Last Updated: 23 Oct, 2021
The kth Permutation
Easy
You are given a permutation of ‘N’ integers from 1 to ‘N’. You have to count the number of index ‘k’ such that on sorting these first ‘k’ indexes, you will get a subarray of ‘k’ integers having values from 1 to ‘k’.
For Example :
‘N’ = 5, ‘ARR’ = {3, 1, 2, 4, 5}.
Now in this example, There are three indexes 3, 4, 5(indexing starting from 1):
Sorted subarray(1, 3): 1, 2, 3.
Sorted subarray(1, 4): 1, 2, 3, 4.
Sorted subarray(1, 5): 1, 2, 3, 5.
Hence the answer is 3.
Input Format :
The first line of input format contains ‘T’, denoting the number of test cases. Then each test case follows.
The first line of each test case contains an integer ‘N’, denoting the number of elements in the array.
The second line of the test case contains an array of ‘N’ integers denoting the array ‘ARR’.
Output Format :
For each test case, print a single integer denoting the total number of index ‘k’.

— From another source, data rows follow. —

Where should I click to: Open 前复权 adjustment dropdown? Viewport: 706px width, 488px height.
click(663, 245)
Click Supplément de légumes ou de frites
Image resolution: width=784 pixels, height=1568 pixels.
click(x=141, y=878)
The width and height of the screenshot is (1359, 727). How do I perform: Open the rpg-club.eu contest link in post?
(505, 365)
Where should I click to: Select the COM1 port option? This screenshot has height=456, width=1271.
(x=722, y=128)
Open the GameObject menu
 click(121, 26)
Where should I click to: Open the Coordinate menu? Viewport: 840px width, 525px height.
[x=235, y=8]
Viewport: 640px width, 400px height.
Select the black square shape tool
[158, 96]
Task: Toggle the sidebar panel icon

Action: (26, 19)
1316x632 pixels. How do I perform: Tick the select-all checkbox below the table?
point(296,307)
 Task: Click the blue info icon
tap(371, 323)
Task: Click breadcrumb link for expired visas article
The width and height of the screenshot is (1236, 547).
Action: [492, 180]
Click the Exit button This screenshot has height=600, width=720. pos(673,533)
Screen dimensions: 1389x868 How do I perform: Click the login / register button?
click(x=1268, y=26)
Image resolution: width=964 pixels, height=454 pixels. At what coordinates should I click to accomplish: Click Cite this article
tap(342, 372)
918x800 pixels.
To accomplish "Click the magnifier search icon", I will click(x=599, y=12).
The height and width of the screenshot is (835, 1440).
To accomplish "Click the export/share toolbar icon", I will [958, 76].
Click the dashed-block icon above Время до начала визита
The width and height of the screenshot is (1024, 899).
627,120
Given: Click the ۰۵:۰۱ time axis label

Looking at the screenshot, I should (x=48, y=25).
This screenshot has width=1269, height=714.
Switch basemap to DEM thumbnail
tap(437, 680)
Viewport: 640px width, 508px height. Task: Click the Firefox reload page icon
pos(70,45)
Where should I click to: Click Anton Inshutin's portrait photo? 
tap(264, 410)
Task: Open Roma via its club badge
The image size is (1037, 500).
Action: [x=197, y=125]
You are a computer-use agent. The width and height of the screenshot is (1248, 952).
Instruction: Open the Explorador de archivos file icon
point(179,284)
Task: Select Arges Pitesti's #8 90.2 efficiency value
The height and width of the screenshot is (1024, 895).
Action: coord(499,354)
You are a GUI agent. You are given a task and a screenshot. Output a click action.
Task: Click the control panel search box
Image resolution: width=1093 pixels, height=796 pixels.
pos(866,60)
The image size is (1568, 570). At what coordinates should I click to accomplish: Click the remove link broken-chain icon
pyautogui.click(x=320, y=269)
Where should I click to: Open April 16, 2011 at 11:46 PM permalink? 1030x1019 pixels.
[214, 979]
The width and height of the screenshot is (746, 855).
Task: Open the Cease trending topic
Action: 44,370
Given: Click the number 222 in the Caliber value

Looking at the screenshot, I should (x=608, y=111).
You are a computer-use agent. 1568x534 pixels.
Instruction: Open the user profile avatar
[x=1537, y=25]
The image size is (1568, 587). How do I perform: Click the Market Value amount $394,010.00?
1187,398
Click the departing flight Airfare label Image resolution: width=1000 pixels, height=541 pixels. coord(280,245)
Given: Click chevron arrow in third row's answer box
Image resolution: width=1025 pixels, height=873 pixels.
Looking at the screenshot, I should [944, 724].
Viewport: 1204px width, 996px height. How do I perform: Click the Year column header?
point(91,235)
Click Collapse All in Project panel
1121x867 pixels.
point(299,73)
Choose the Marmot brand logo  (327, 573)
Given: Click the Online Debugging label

Output for every query will be printed in a separate line.
Note :
You are not required to print anything explicitly. It has already been taken care of. Just implement the functions.
Constraints :
1 <= T <= 10
1 <= ‘N’ <= 1000
1 <= ‘ARR[i]’ <= N
Time Limit: 1 second
Approaches
The approach is simple brute force, Take an array ‘check’ of size ‘N’ and iterate through all the elements from 1 to ‘N’ and update the number at ‘i’th index as one, and for the current index, iterate through the array ‘check’ and check if all the elements from 1 to ‘i’ are updated to one or not.
The steps are as follows:
- Take an array ‘check’ of size ‘N’ and initialize it with zero.
- Take an integer ‘answer’ to store the final ‘answer’.
- Iterate through the loop from 1 to ‘N’(say iterator be i):
- For the current index ‘i’, update the value of ‘check[ARR[i - 1]]’ = 1.
- Now iterate through the array check from 1 to ‘i’(say iterator be j):
- If every value at ‘check[j]’ equals 1, then Increment ‘answer’ by 1.
- Return ‘answer’
So according to the problem, we will increment the counter only when we encounter all the elements from 1 to ‘i’, which means that there will be no element that is remaining. This is really simple to check, we will only check if the largest element we obtained is equal to ‘i’ or not. As the largest element is equal to ‘i’ that means we have ‘i’ elements and all the elements are less than or equal to ‘i’. As all the elements are unique that means there is no element that remains from 1 to ‘i’.
The steps are as follows:
- Take two integers ‘high’ and ‘answer’ in which we will store the largest element and the final answer.
- Iterate through the loop from 1 to ‘N’(say iterator be i):
- Update ‘high’ as max of ‘high’ and ARR[i - 1].
- Check if ‘high’ equals ‘i’:
- Increment ‘answer’ by 1.
- Return answer.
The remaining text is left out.